- Interactive map of Windsor Place, Missouri
- Coordinates: 38°56′03″N 92°42′11″W﻿ / ﻿38.93417°N 92.70306°W
- Country: United States
- State: Missouri
- County: Cooper

Area
- • Total: 0.90 sq mi (2.32 km^{2})
- • Land: 0.90 sq mi (2.32 km^{2})
- • Water: 0 sq mi (0.00 km^{2})
- Elevation: 617 ft (188 m)

Population (2020)
- • Total: 358
- • Density: 399.2/sq mi (154.13/km^{2})
- ZIP code: 65233
- Area code: 660
- FIPS code: 29-80380
- GNIS feature ID: 2399714
- Website: www.windsorplacemo.com

= Windsor Place, Missouri =

Windsor Place is a village in Cooper County, Missouri, United States. It was incorporated in 2006. As of the 2020 census, Windsor Place had a population of 358.

==Geography==
The community lies just west of Missouri Route 87 and less than one half mile (0.8 km) south of I-70. Booneville is approximately three miles (4.82 km) to the northwest.

According to the United States Census Bureau, the village has a total area of 0.20 sqmi, all land.

==Demographics==

Historical population
| Census | Pop. | Note | %± |
| 2010 | 309 |  | — |
| 2020 | 358 |  | 15.9% |
U.S. Decennial Census

===2010 census===
As of the census of 2010, there were 309 people, 113 households, and 92 families residing in the village. The population density was 1545.0 PD/sqmi. There were 119 housing units at an average density of 595.0 /sqmi. The racial makeup of the village was 92.2% White, 1.3% African American, 2.3% Asian, 0.6% from other races, and 3.6% from two or more races. Hispanic or Latino of any race were 1.9% of the population.

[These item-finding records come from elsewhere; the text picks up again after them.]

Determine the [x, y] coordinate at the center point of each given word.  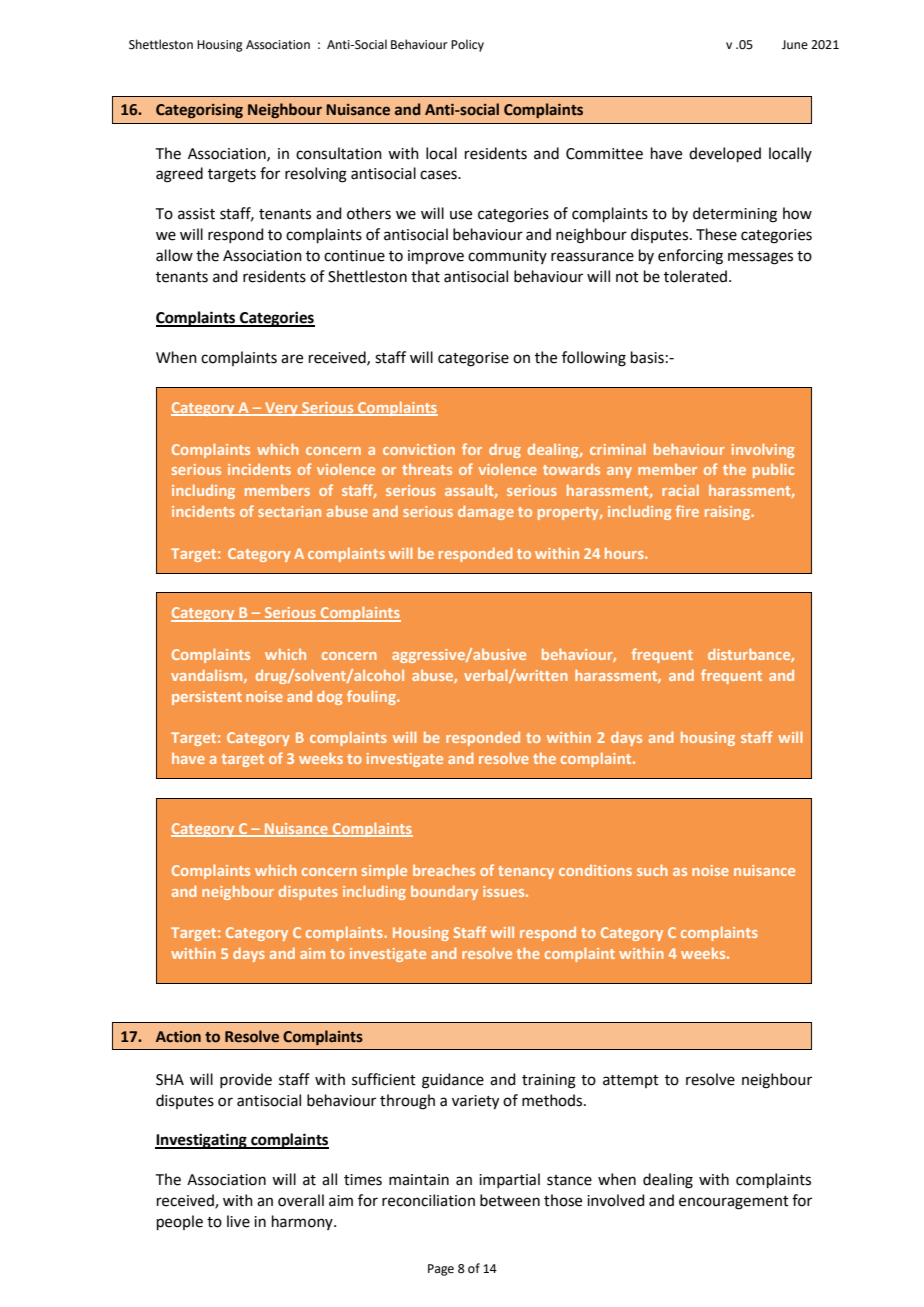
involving [763, 450]
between [510, 1200]
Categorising [199, 111]
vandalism [208, 676]
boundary [444, 892]
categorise [473, 359]
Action [178, 1037]
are [292, 359]
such [652, 870]
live [238, 1221]
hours [625, 553]
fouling [372, 697]
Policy [467, 45]
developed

There were 113 households, of which 42.5% had children under the age of 18 living with them, 60.2% were married couples living together, 16.8% had a female householder with no husband present, 4.4% had a male householder with no wife present, and 18.6% were non-families. 16.8% of all households were made up of individuals, and 4.4% had someone living alone who was 65 years of age or older. The average household size was 2.73 and the average family size was 3.00.

The median age in the village was 33.6 years. 29.1% of residents were under the age of 18; 7.7% were between the ages of 18 and 24; 30% were from 25 to 44; 21.7% were from 45 to 64; and 11.3% were 65 years of age or older. The gender makeup of the village was 46.6% male and 53.4% female.